Mais autre chose était la représentation de chefs-d'œuvres étrangers, et autre chose celle de pièces nouvelles, conçues par des Français dans les même idées. On ne siffle par un livre, non plus qu'une préface ; c'était au théâtre que l'on attendait les nouveaux venus. Or Lamartine ne songeait pas au théâtre, non plus que Prosper Mérimée, dont le Théâtre de Clara Gazul était impossible à la scène, et que l'auteur se fût bien gardé d'y porter. C'était donc à qui ouvrirait le feu.
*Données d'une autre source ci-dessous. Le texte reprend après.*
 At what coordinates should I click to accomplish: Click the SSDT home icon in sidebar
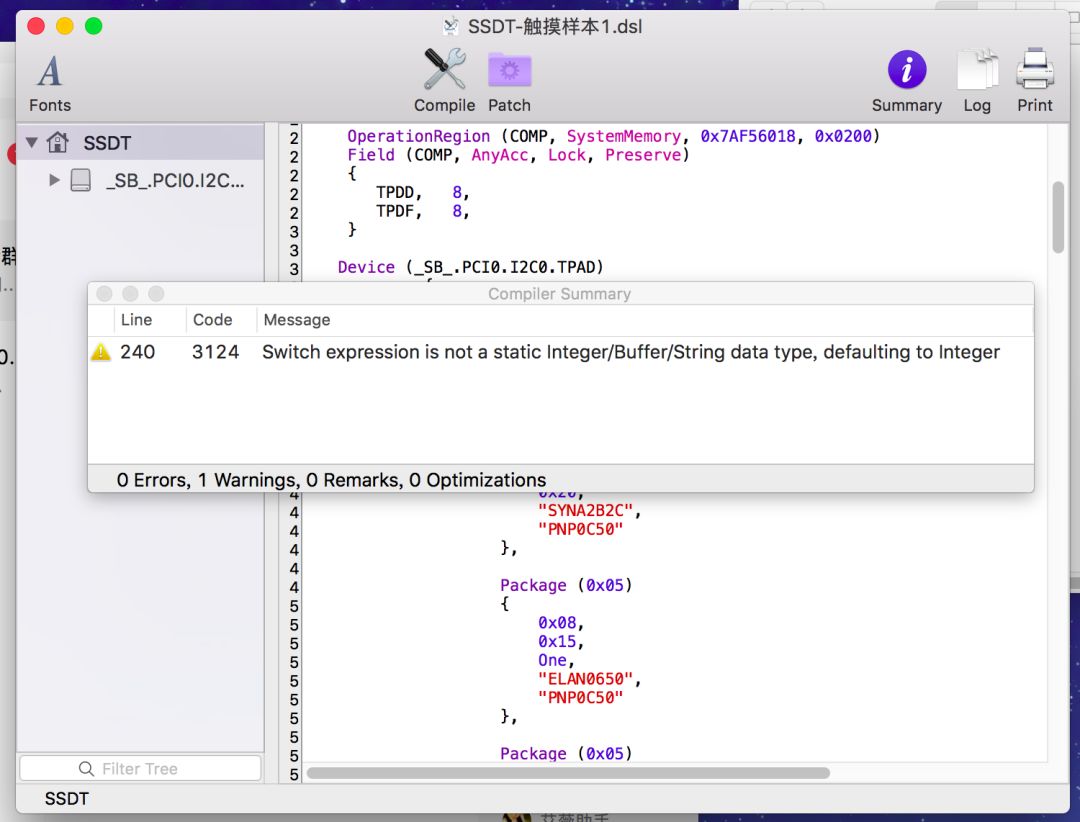click(x=58, y=143)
Vigny allait se risquer par la traduction d'Othello, quand un jeune homme de vingt-sept ans, un inconnu, la veille encore secrétaire obscur du duc d'Orléans, obtint au théâtre Français un succès éclatant. En un jour, Alexandre Dumas était devenu célèbre ; son drame s'appelait Henri III et sa cour. La pièce est un peu lourde et a beaucoup vieilli, mais elle contenait assez de scènes osées pour soulever des orages. La grande scène du troisième acte, en particulier, où le duc de Guise, broyant les poignets de sa femme, la force à donner un rendez-vous à Saint-Mégrin, stupéfia la salle, et, l'étonnement passé, la conquit. Le succès fut inouï, éclatant. Les classiques, surpris n'avaient pu y parer. On put dire dès ce jour que la cause de la nouvelle école était gagnée.
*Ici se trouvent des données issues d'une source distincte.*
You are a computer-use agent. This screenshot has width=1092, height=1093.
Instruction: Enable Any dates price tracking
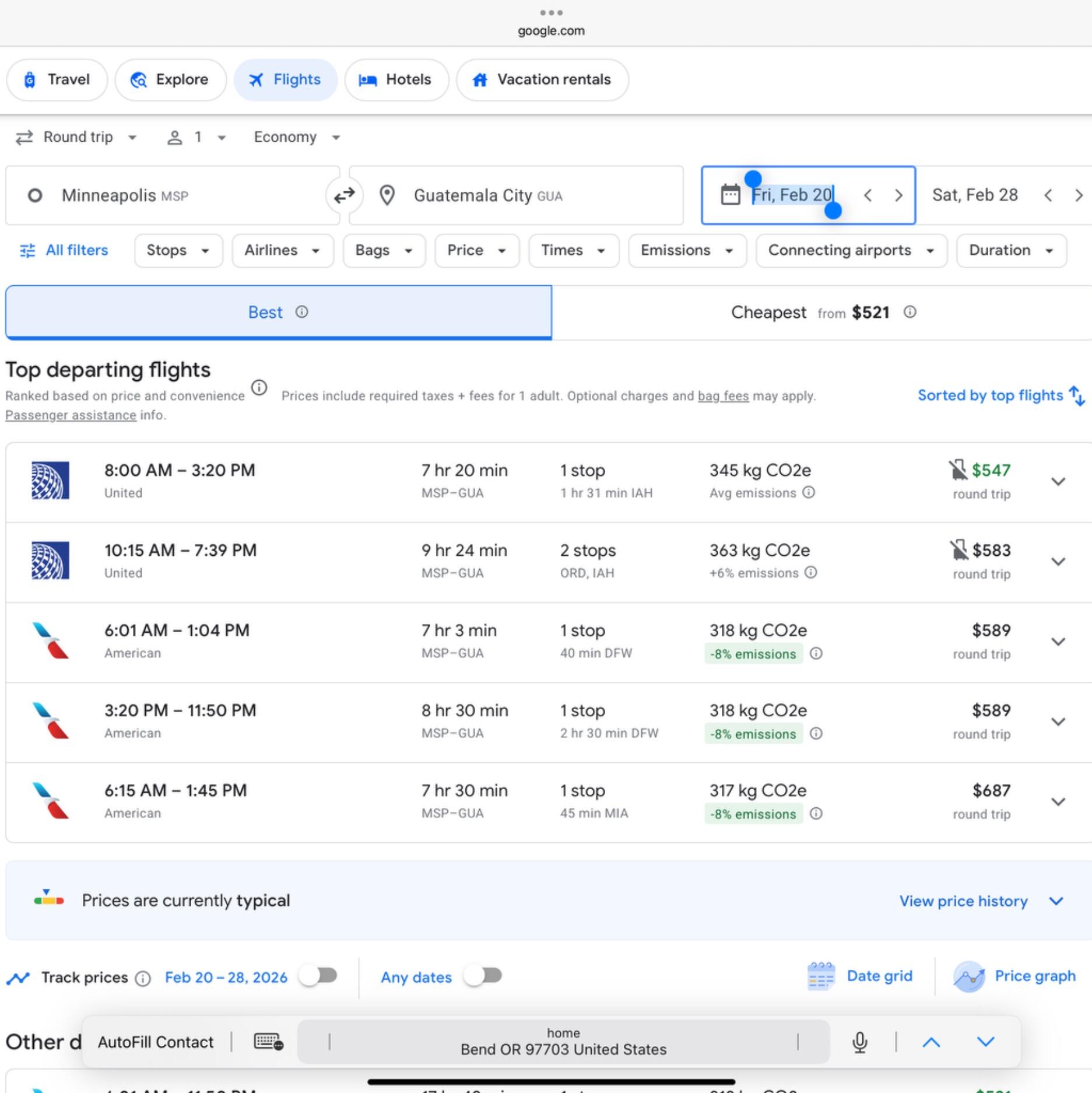tap(483, 976)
La bataille cependant n'était pas finie. L' Othello de Vigny parut, et la critique aux abois en interprète ainsi dans un journal du temps de la première représentation : «On arrivait à la représentation du More de Venise comme à une bataille dont le succès devait décider d'une grande question littéraire. Il s'agissait de savoir si Shakespeare, Schiller et Gœthe allaient chasser de la scène française Corneille, Racine et Voltaire.» C'était de la mauvaise foi, mais de la bonne stratégie ; la question ainsi déplacée donnait raison à ceux qui la posaient. Mais en réalité il ne s'agissait pas de chasser les maîtres de l'art de leur Parnasse séculaire ; on demandait simplement, comme l'a dit ingénieusement un écrivain, «que la liberté des cultes littéraires fut proclamée.» Othello réussit malgré une opposition admirablement organisée. Les classiques s'abordaient dans les couloirs du théâtre en se disant : «Commen trouvez-vous Othello ? C'est beau ! Mais Iago ! c'est bien plus beau !» Et de tous répéter sur des intonations de miaulement les plus discordantes : «Iago! Iago!». Rien n'y fit, la salle fut subjuguée devant ces sombres rugissement de la jalousie africaine dont le timide Ducis n'avaient fait entendre que des échos atténués.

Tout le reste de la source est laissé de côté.